What can even we “poor plodders in prose” (as one of Yeats’ contemporaries so winningly put it) discern from looking at the two versions side-by-side? Why, that the later ‘revised’ version is much worse, of course. A singular sparrow all alone cannot ‘brawl'; the fact that a sky is full of stars doesn’t make it ‘milky’ unless you’ve thought about it much, much too much (and ‘milky’ conflicts with ‘brilliant’ in any case – the moon’s light is white; how can it be ‘brilliant’ against a ‘milky’ background?); the ‘harmony’ of leaves is called ‘famous’ even though no previous poet had commented on it, let alone made it famous – and why is it called that? Because the older Yeats knew that he himself had made it famous – not through an observation of the natural world, but through the success Poems had selling in Dublin bookshops; and the reader is left wondering how a harmony of leaves can blot out an image – when’s the last time you saw a sound blot out an image?
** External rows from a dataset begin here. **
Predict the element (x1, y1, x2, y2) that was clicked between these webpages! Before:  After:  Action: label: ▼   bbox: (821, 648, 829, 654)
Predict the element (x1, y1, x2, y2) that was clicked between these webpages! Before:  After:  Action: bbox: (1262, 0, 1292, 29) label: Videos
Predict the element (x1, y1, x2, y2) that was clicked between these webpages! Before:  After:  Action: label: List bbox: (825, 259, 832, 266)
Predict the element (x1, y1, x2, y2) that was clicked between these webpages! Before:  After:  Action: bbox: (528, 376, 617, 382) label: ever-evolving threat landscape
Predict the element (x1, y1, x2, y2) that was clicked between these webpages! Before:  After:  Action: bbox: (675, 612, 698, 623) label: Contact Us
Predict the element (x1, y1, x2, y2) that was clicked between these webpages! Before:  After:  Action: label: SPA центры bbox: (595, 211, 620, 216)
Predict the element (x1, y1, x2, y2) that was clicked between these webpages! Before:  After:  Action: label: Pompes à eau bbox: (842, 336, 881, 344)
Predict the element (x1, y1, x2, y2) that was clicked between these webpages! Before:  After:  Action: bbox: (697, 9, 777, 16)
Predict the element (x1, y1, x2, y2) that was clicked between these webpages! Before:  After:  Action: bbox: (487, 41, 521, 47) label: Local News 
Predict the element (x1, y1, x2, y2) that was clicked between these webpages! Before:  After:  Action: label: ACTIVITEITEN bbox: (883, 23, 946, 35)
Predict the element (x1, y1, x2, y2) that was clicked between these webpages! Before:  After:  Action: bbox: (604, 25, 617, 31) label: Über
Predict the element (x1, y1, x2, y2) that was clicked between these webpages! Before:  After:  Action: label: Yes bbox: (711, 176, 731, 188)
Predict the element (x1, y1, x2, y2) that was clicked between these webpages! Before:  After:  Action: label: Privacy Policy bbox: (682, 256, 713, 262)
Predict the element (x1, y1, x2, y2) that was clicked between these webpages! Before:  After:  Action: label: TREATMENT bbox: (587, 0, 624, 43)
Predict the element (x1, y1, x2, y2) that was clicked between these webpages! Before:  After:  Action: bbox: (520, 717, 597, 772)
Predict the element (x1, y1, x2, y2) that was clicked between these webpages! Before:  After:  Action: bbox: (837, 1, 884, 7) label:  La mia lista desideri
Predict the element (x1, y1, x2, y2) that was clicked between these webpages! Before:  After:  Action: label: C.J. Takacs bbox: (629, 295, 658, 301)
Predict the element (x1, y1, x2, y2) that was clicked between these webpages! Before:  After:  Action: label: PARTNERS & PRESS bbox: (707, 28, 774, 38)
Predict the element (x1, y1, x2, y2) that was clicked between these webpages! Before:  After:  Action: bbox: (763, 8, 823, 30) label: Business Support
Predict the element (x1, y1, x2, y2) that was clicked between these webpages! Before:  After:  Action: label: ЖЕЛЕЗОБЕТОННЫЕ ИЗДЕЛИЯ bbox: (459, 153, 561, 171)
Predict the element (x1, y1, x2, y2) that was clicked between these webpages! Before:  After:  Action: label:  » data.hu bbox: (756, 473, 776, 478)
I’ll give you a hint: it’s something that happens to old people all the time. The earlier, original version of the stanza is by contrast lovely in all its parts, and the parts make sense because they came hot from the poet’s first imagining. Sparrows quarrel, ‘star-laden’ and ‘hid away’ are pure and evocative (an unthinking song ‘hid away’ a weak old song), the whole thing is, as Doggett points out, languidly sensuous in a way the later “this is what I really meant” elephantine pondering most certainly isn’t.
When You Are Old is a precious gift to readers: it gives them a William Butler Yeats that the older poet would have preferred the forget, or never meet in the first place. This volume would have exasperated that older poet, the pompous bastard, and that’s recommendation enough. As that younger Yeats so clearly put it, “a wolf is better than a carrion crow.”